Signs pose difficulties not always present in other documents – you don’t have a lot of room to get the information across and often the sign will be placed where there is lots of other signage competing for attention.

Before you start
Before you make your sign, determine what you want to say and what information is most important for your audience to see. For example, for an Open sign, the word OPEN is critical and it will work without any other words very well. For a lost pet sign, the word Lost is important as it distinguishes the sign from others about pet grooming services, kennels etc.

Size of letters are important – a sign to be viewed from 3 yards/metres distance will need to have letters around 2.5cm/1 inch in height and you can add an extra 2.5cm/1 inch for every extra 3 metres/yards away your audience will be. The font size equivalent for letters 2.5cm/1 inch in height is around 72 points.

Colour is vital and it’s important that your sign be visible. The best colour combinations are high contrast ones such as black on yellow and white on black. Bad combinations are green on red or red on green – they’re indistinguishable to colour blind people and hard to read for the rest of us.

If you must use low contrast colours such as pale blue on white, add a black border around each letter to distinguish it from its surroundings.

When choosing fonts for your signs, stick to plain readable fonts and steer clear of script and other fancy typefaces. Fonts like Times New Roman and Arial and Verdana are good as they are clean and easy to read.

Capture interest
When you’re using photos to capture attention and to inform, make sure they are high quality and cropped to show the pet clearly. When typing information, group it logically so it’s easy to read. Include the details a person will need to have to contact you.

In the situation where immediate contact is crucial, creating tear off strips across the foot of the page is a good idea – a person can simply tear off the information they need and take it with them. However, make sure you also put the information on the sign as a person will need to have this available if the tear off strips are already removed.
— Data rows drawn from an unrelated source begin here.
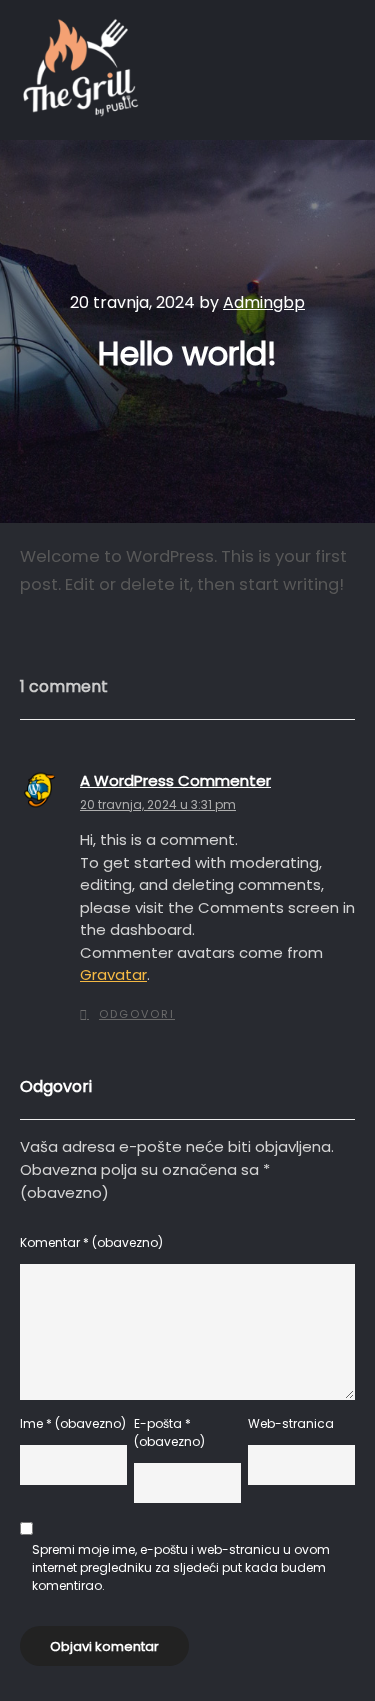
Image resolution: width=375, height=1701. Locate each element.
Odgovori (137, 1014)
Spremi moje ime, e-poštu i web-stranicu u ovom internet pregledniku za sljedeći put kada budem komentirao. (181, 1567)
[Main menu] (337, 70)
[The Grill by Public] (80, 70)
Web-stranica (291, 1423)
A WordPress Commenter (175, 780)
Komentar (91, 1242)
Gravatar (113, 974)
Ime (73, 1423)
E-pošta (169, 1432)
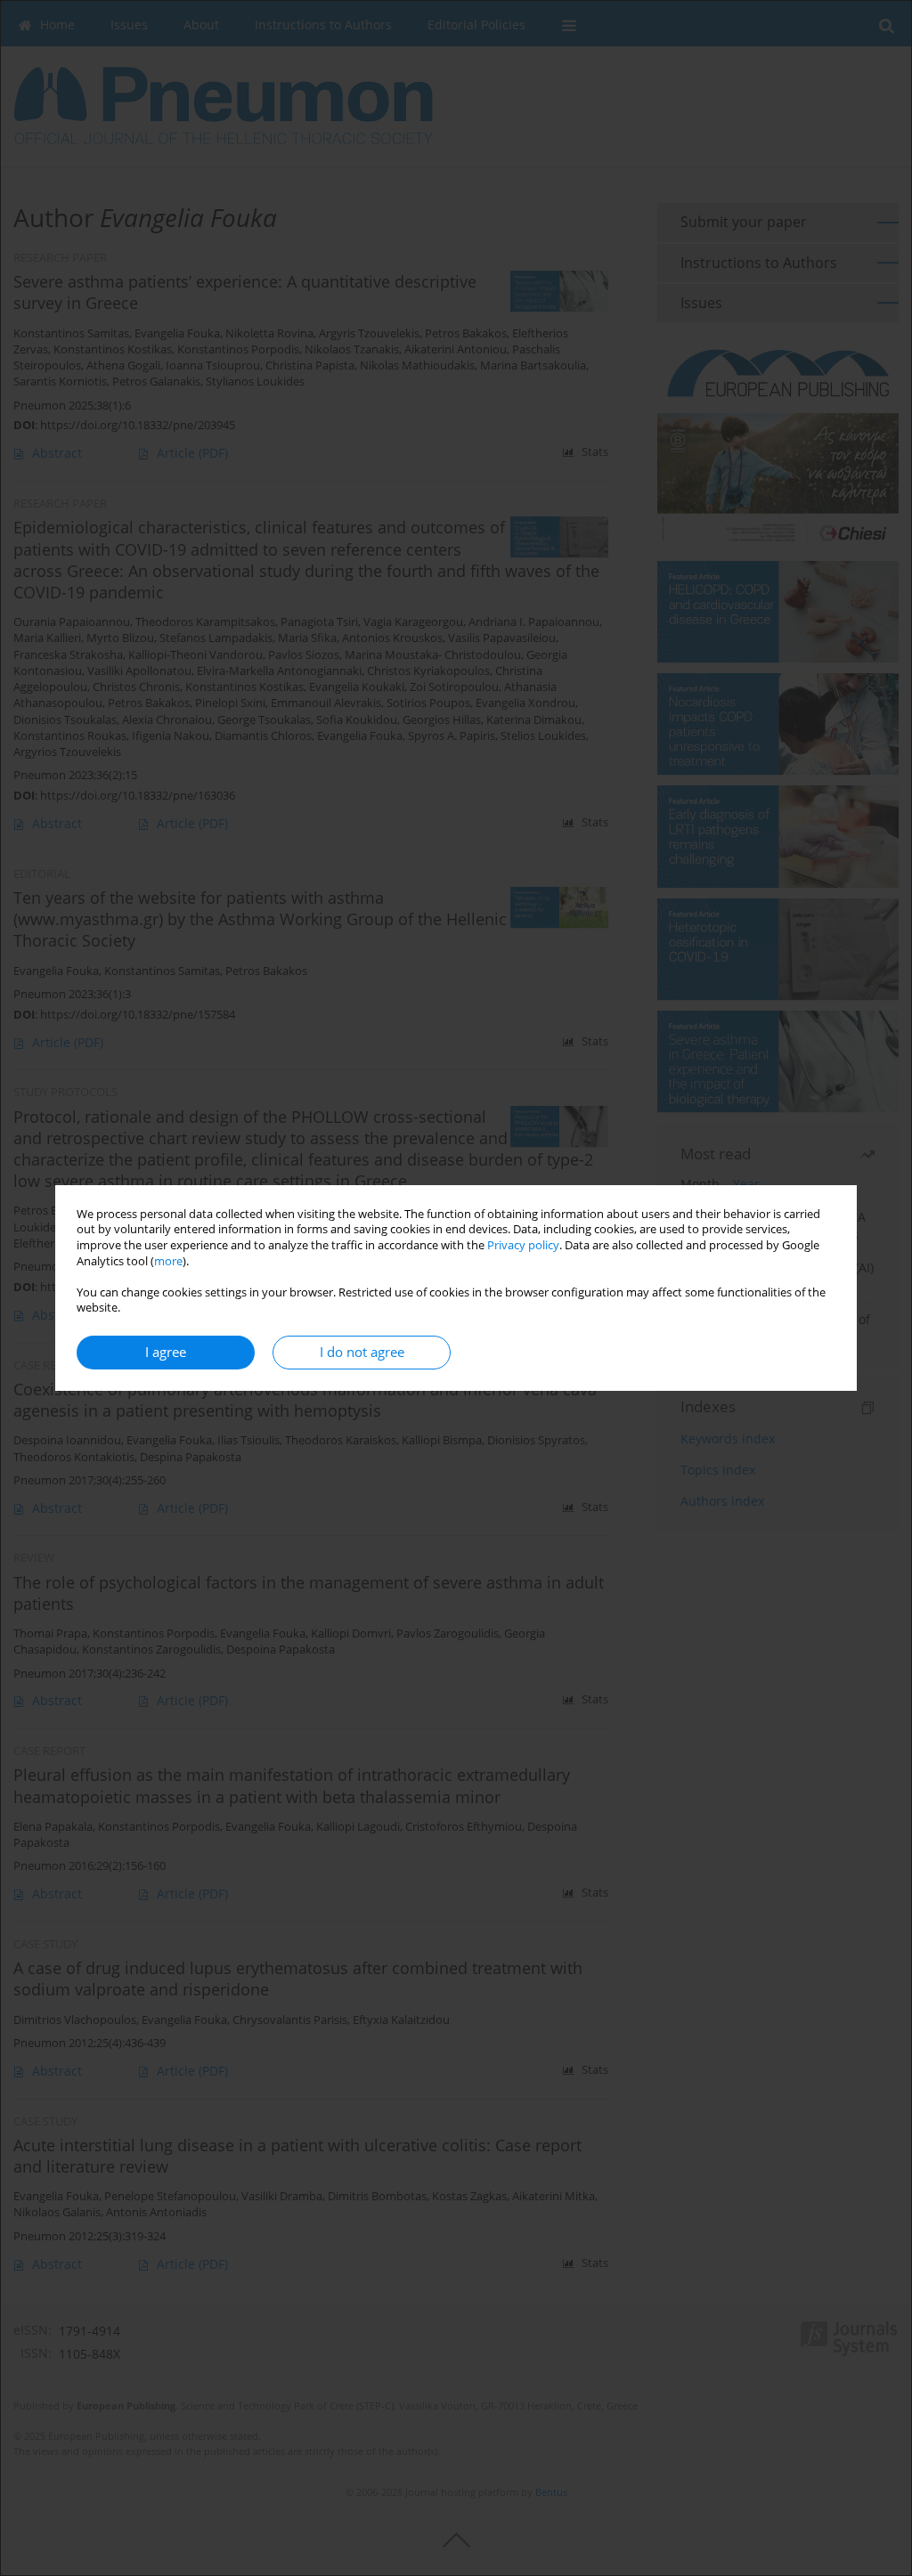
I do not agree (362, 1352)
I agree (165, 1352)
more (168, 1261)
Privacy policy (523, 1245)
Here’s how to create a sign with tear off strips.

Step 1
Start a new blank print publication. Choose File, Page Setup and set up full page printing and Letter or A4 paper size depending on the paper you will use. Choose Arrange, Layout Guides and adjust the margins to match your printers margins – the defaults are generally too big. Choose Arrange, Ruler Guides, Format Ruler Guides, vertical and add them at equal intervals across the page. Add one horizontal ruler across the bottom of the page.

Step 2
Create a text box and, in it, type the contact details for the tear off strip. Rotate the text by right clicking the shape, choose Format Text box, Text Box tab and check the ‘Rotate text within AutoShape by 90 degrees’ checkbox. Click the Colors and Lines tab and add a line to the top and right of the box. Drag the box into position and size it to fit. Hold Control as you drag a duplicate of the box to make the second box. Continue to complete all the boxes.

Step 3
Complete the rest of your sign by adding a large text message to attract a viewer’s eye. Add other explanatory text – make sure to include your phone number or contact details in the main notice in case all the tear off strips are removed. Focus on the important details someone will need to know. Add an image if desired to help attract attention.